Military community floods local moving and auction companies with complaints

PORTSMOUTH, Va. (WAVY) — A local auction company was forced to cancel a planned auction this weekend after receiving an estimated 1,200 to 1,500 negative phone calls and Facebook comments.

Gene Daniels Auction’s review on Facebook went from mostly five stars to overwhelmingly one star virtually overnight.

The misunderstanding began when Daniels posted an advertisement to his Facebook page. It showed pictures of large wooden shipping crates that contain household goods that once belonged to members of the military. The crates were held in storage at Bay Area Movers. The owner, Jean McRae, hired Daniels to host the auction after the crates went unclaimed and unpaid for for years.
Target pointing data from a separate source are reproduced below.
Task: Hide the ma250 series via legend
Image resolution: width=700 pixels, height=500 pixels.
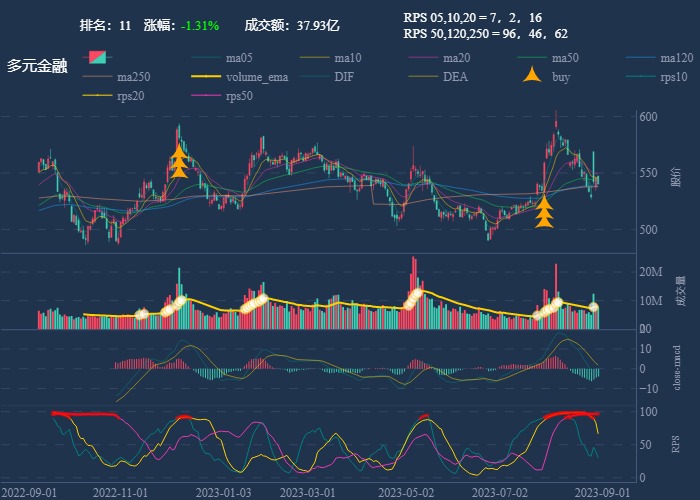Action: 116,77
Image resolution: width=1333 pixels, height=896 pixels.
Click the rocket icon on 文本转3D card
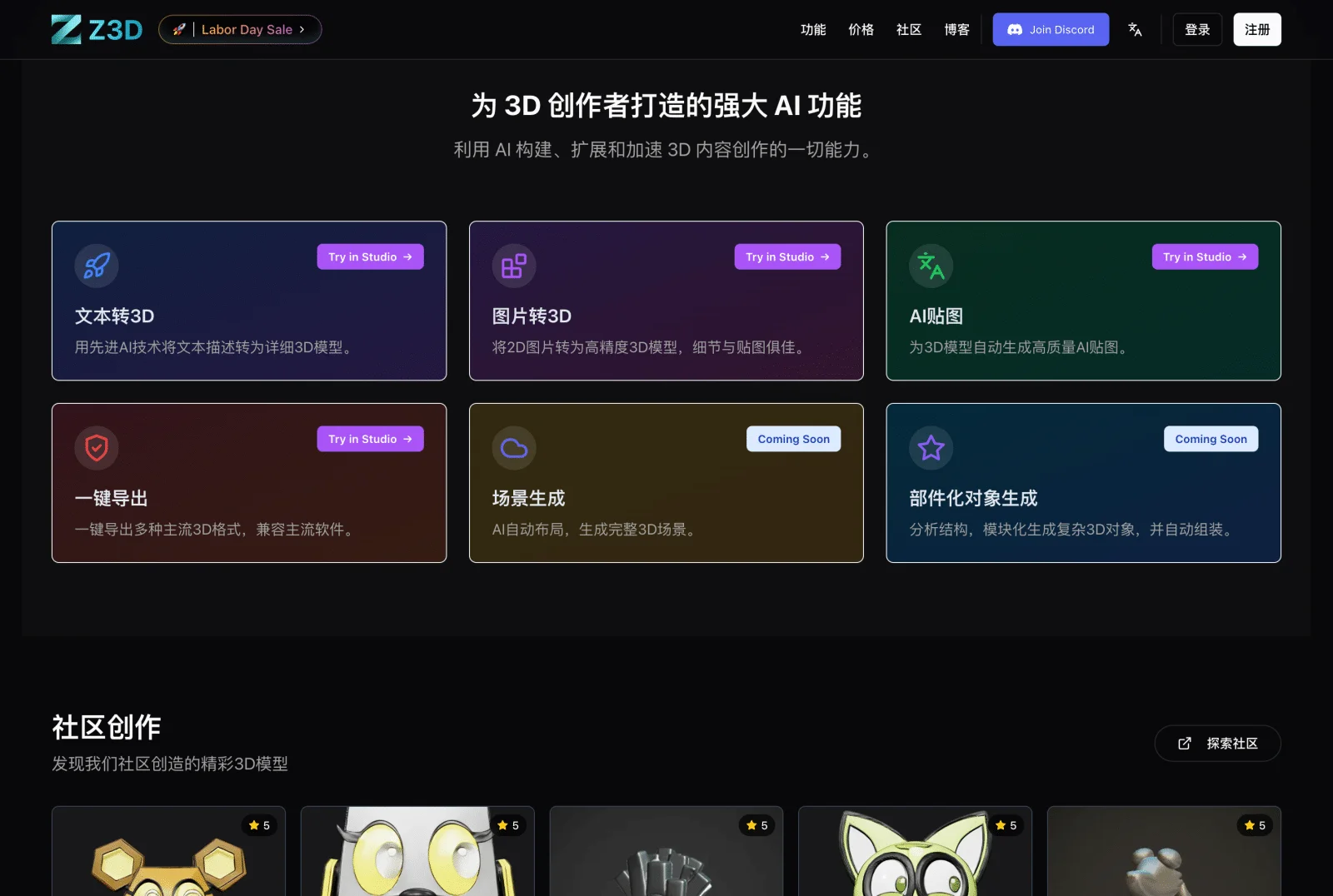point(96,266)
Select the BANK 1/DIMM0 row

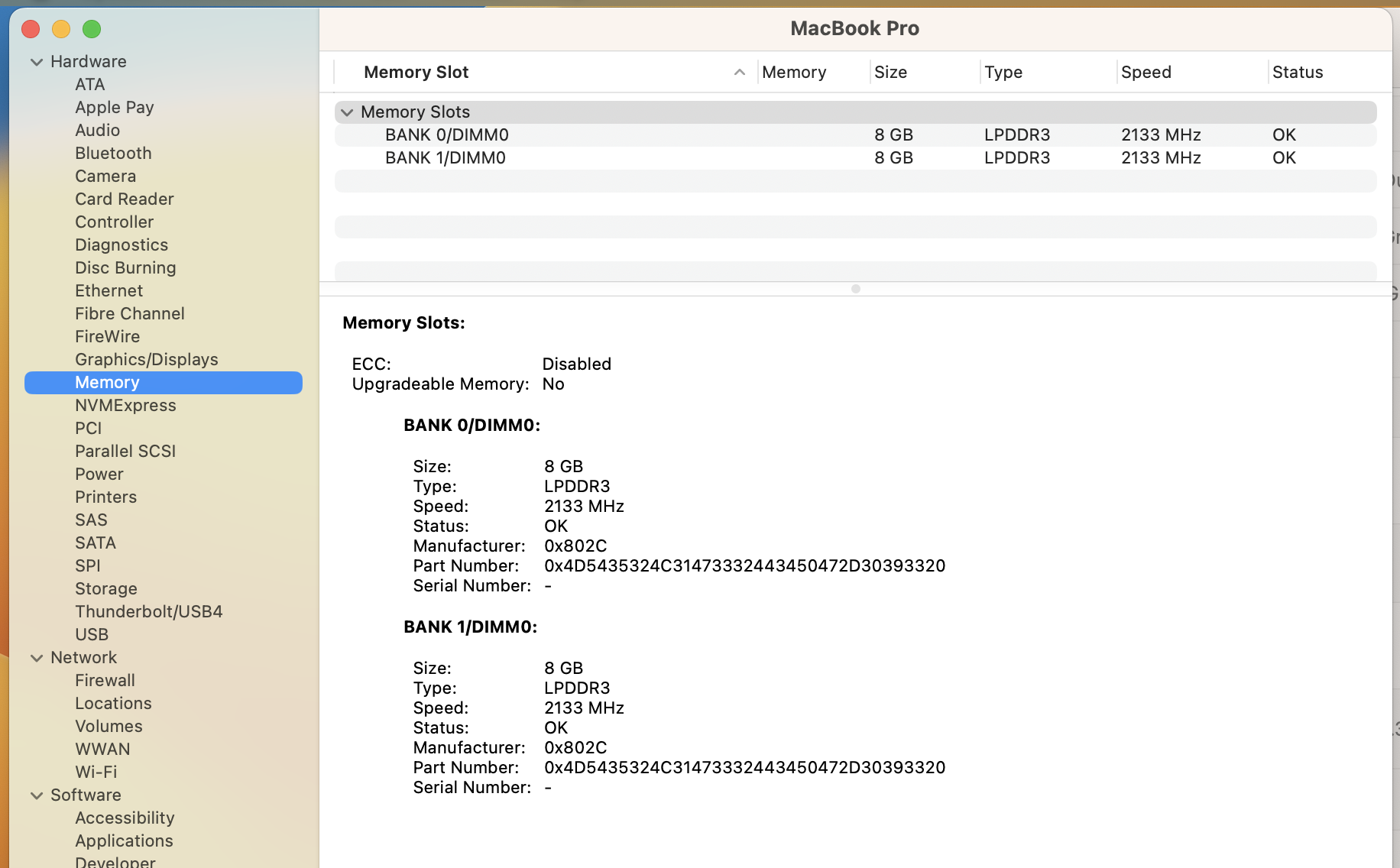tap(446, 158)
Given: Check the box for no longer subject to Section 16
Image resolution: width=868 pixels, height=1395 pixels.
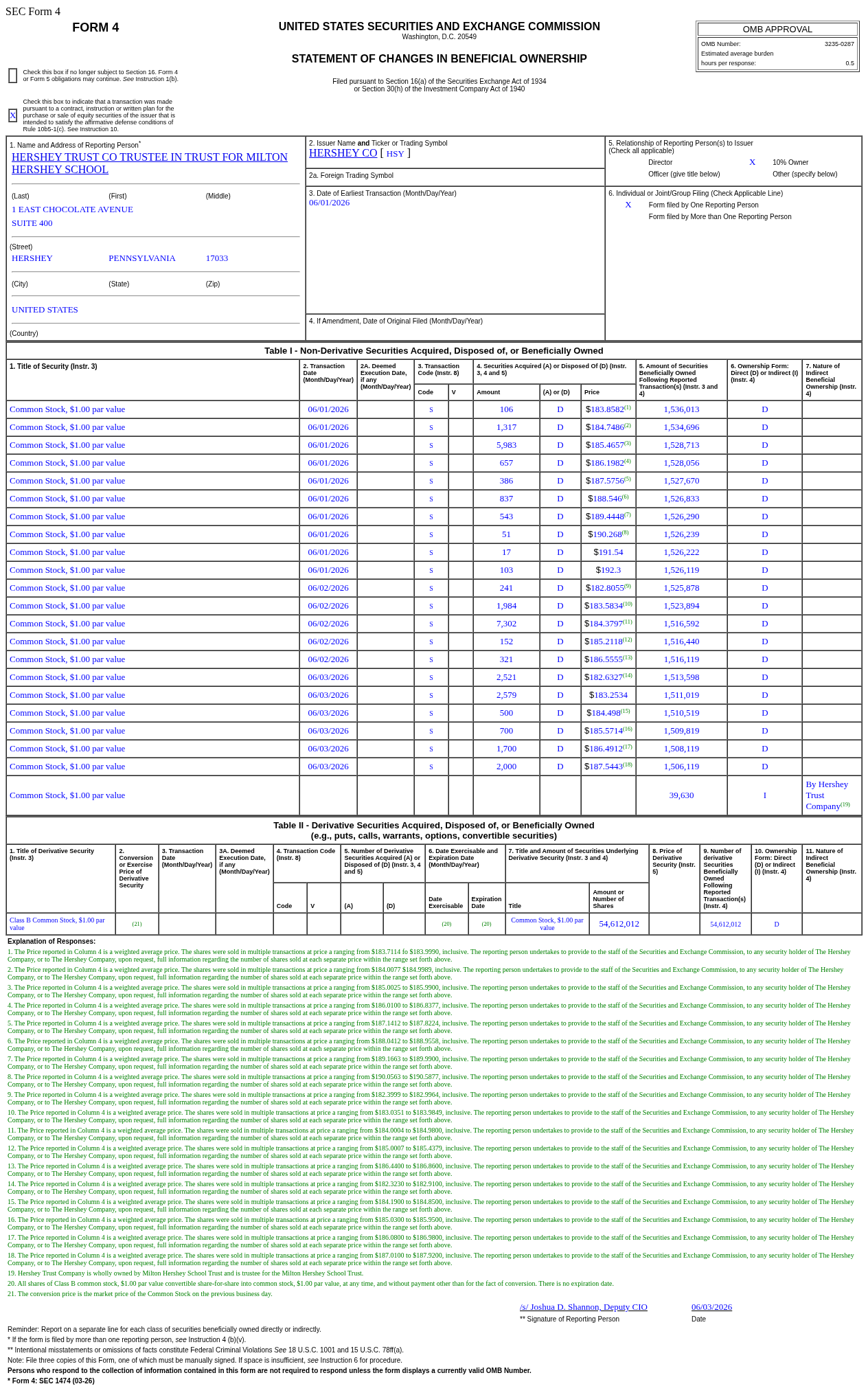Looking at the screenshot, I should (12, 76).
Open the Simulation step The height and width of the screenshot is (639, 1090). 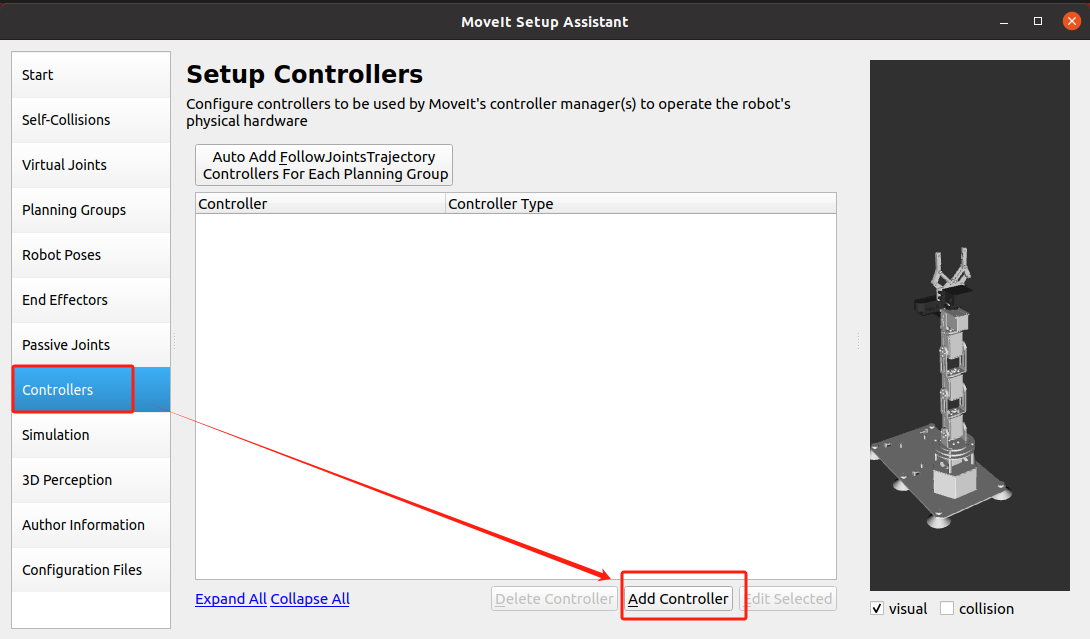pyautogui.click(x=91, y=435)
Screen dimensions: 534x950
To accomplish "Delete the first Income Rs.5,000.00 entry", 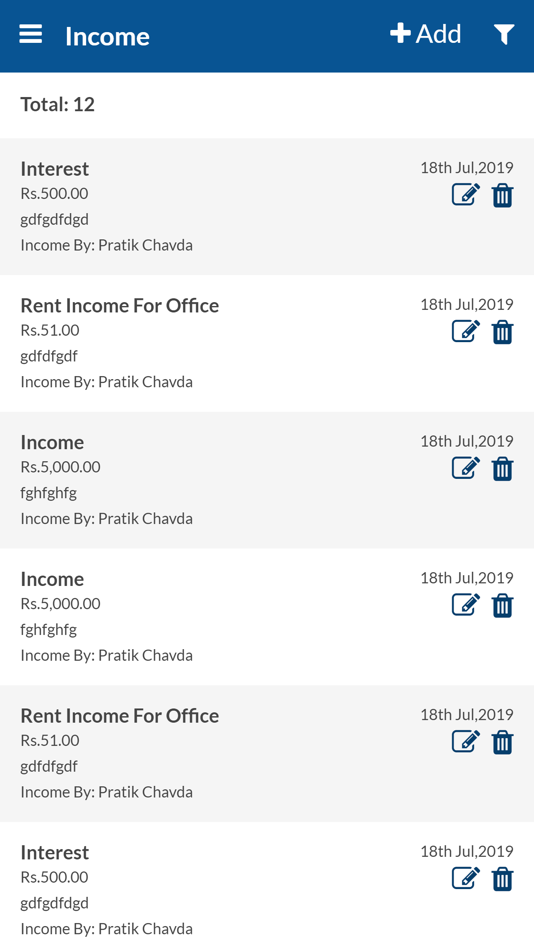I will pos(502,469).
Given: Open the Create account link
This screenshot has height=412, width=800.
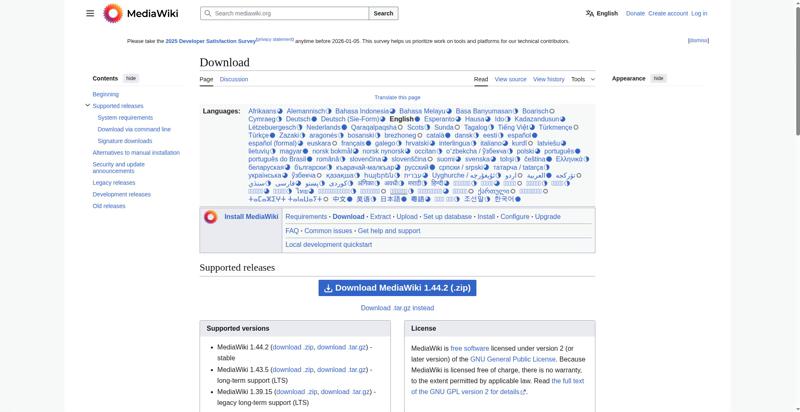Looking at the screenshot, I should 667,14.
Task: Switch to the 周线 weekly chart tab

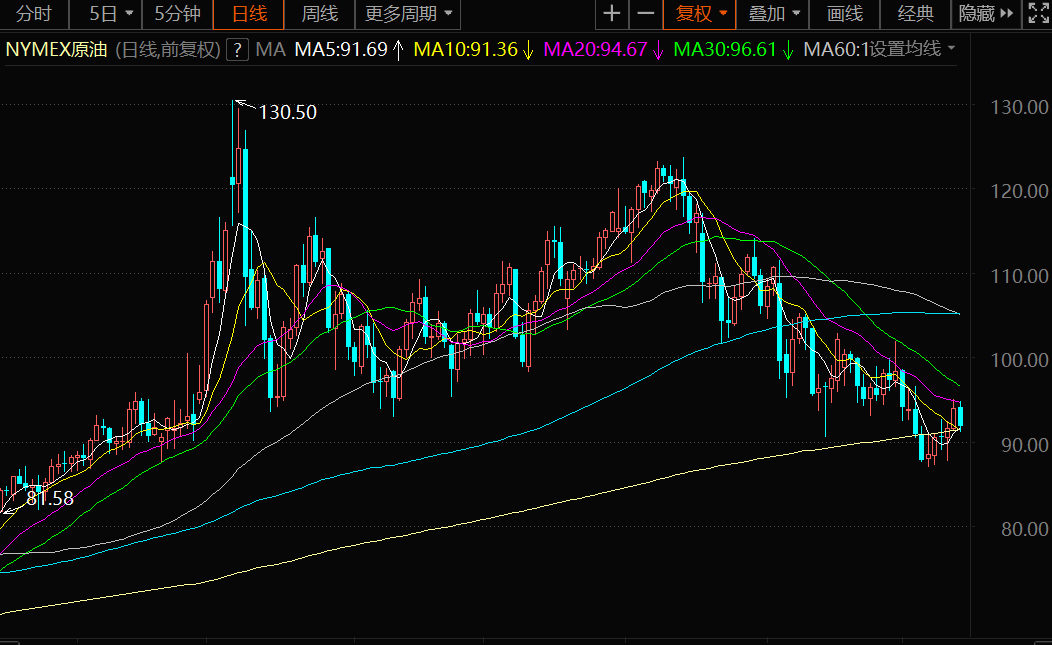Action: 319,14
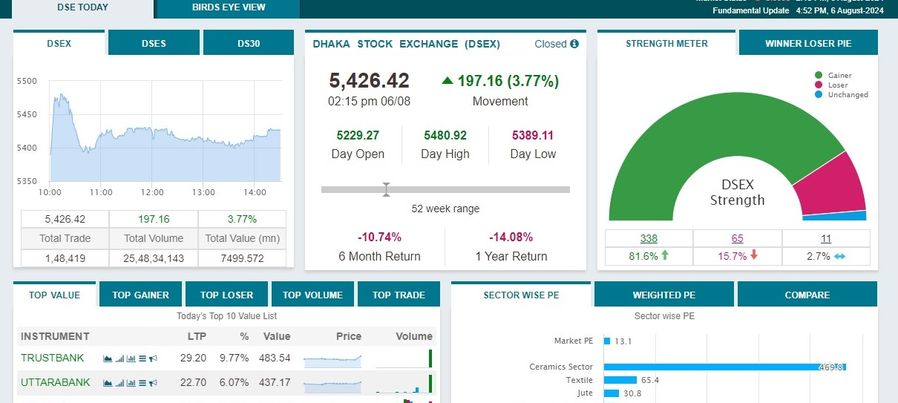Viewport: 898px width, 403px height.
Task: Click TRUSTBANK signal bars icon
Action: pos(120,358)
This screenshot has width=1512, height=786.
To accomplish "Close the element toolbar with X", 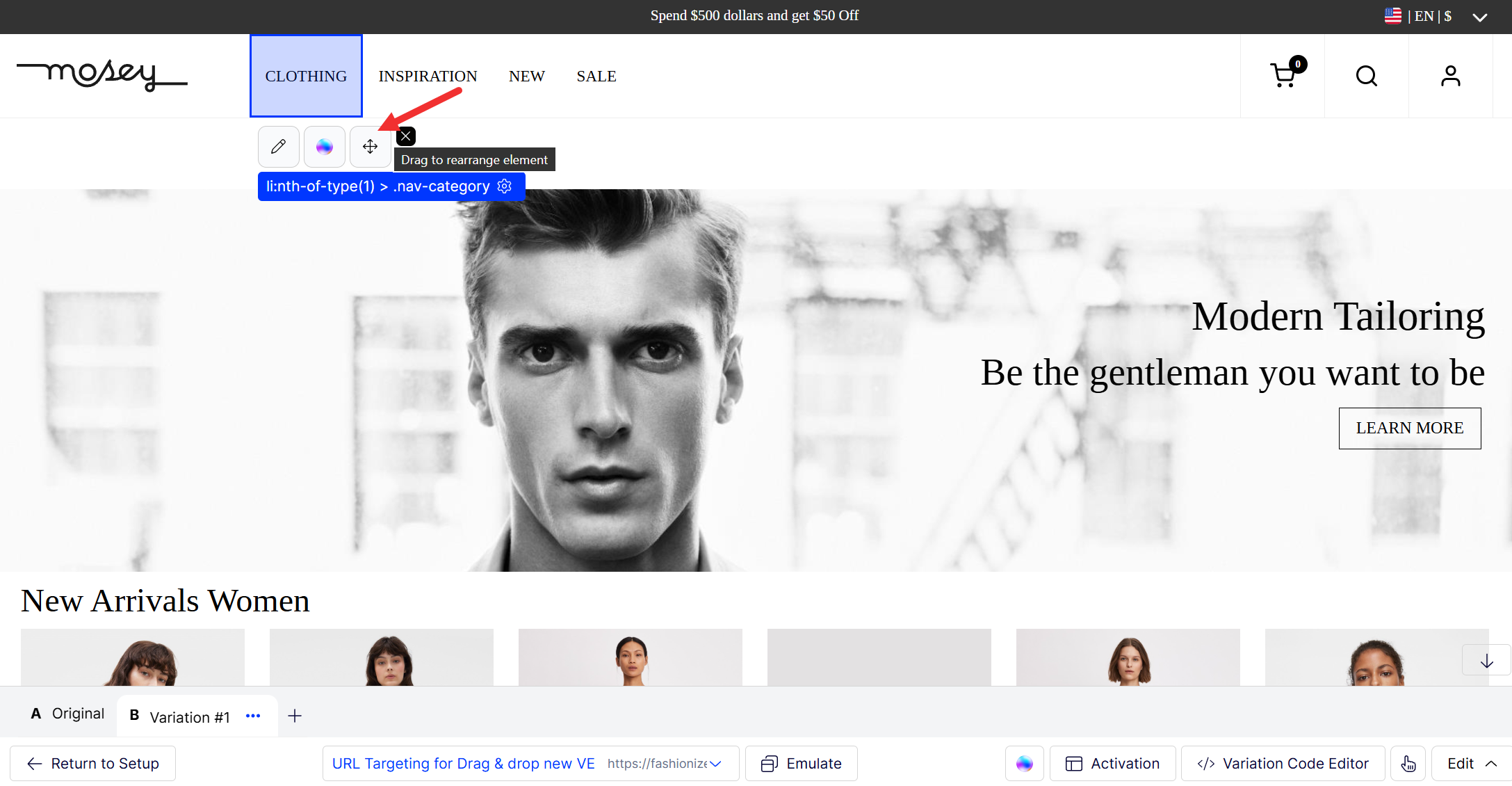I will 406,136.
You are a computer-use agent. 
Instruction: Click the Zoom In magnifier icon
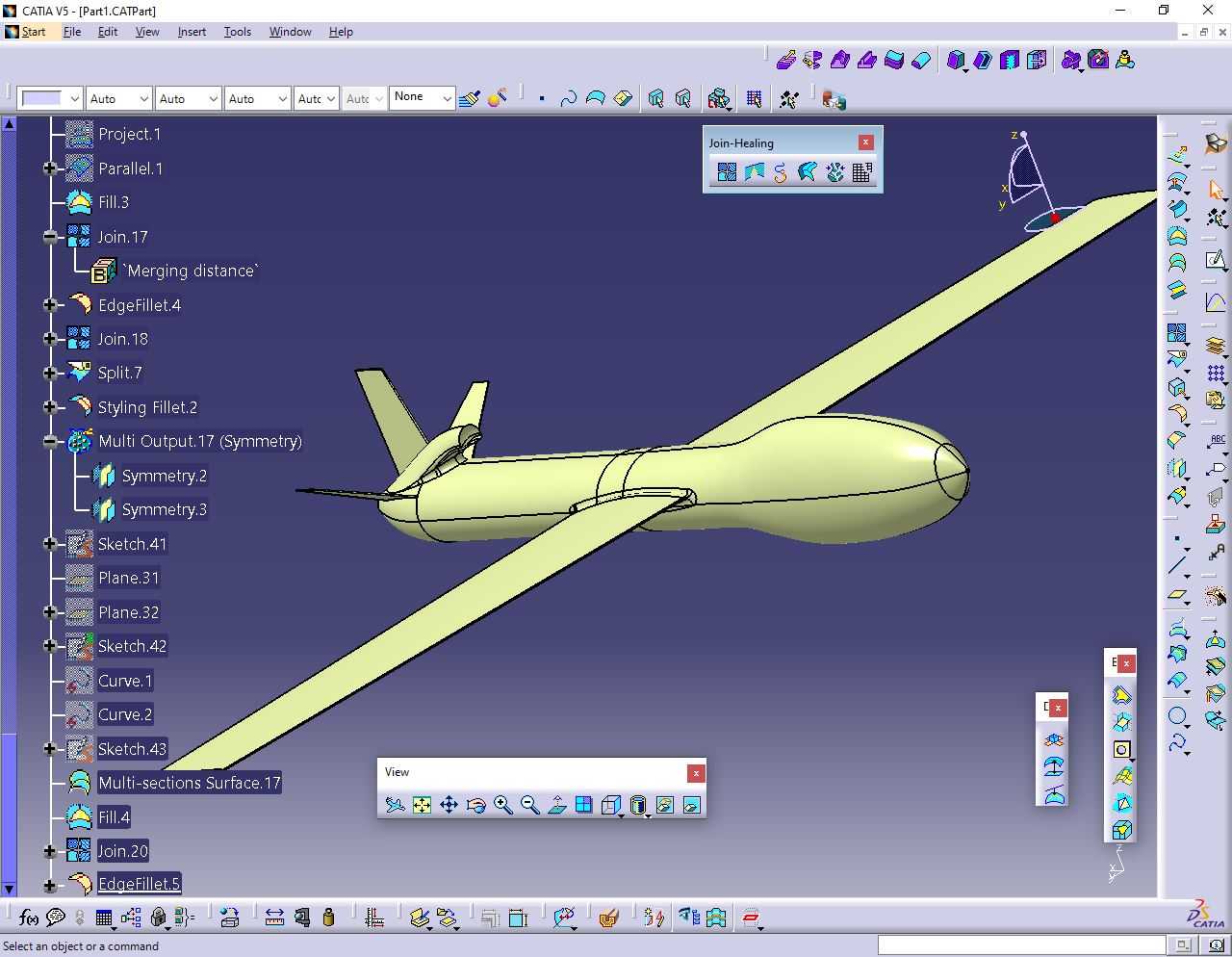[x=502, y=805]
In his advertisement, Daniels claimed the items could contain “treasures” from “far away lands” and people on Facebook seemingly assumed Daniels was profiting off military members “lost” household goods.

“That a company would profit from property loss of one of our service members is disgusting,” one person posted on the WAVY-TV 10 Facebook Page. “Both companies are reprehensible. Please get the word out and maybe service members can be reunited with their belongings.”

“They just call up and say nasty things,” said McRae, who spent all day Thursday fielding calls from angry members of the military and their relatives. “It was very offensive and it really hurt my feelings because this is our business. We try to do the best job we can, and for someone to call up and say angry things to you, it’s uncalled for.”

10 On Your Side learned from Daniels and McRae, and then verified with the Navy, that none of the items inside the containers are “lost.”

WAVY News found out that Bay Area Movers were paid by the government to hold the crates in storage for 90 days — crates that service members shipped when moving back stateside. After that time was up, the service member was supposed to claim the items or pick up the tab for continued storage fees. The government notified the owners at the time that they would begin needing to pay rent. But McRae said no money ever came in. She allowed the boxes to sit, unpaid for and unclaimed for some time.

“The military stopped paying for them years and years ago,” she said. And finally, enough was enough, and she needed to free up the floor space. So McRae sent three certified letters to the owners of the containers, notifying them of the impending auction.

McRae said no one claimed the items or paid up the back rent. She’s out nearly six figures.

“Unfortunately, these have been here for years and years and years and we cannot continue to store it with no revenue from it.”

A spokesman for the Navy told 10 On Your Side:

The vast majority of the items in question have been in storage for between 10 and 25 years at the facility. They had been in temporary 90-day storage. The Navy worked with the storage facility to conduct a review of all 47 customers through the Service Member Civil Relief Act website. Of these only one customer is still active duty. The Household Goods Office assisted Bay Area Movers in getting contact information for the service member to contact him regarding storage unit fees.”

What added fuel to the Facebook fire? A savvy poster zoomed in on one of the crates and noticed the name of an active duty sailor and a moving date that had not yet passed. The poster then assumed Daniels and McRae were trying to profit off someone’s soon-to-be shipped goods.

Daniels said he simply took a picture of the wrong box and the Navy spokesperson confirmed that as well. They just wish the hundreds of people who posted negative, sometimes threatening comments on their business pages, would have asked before hitting send.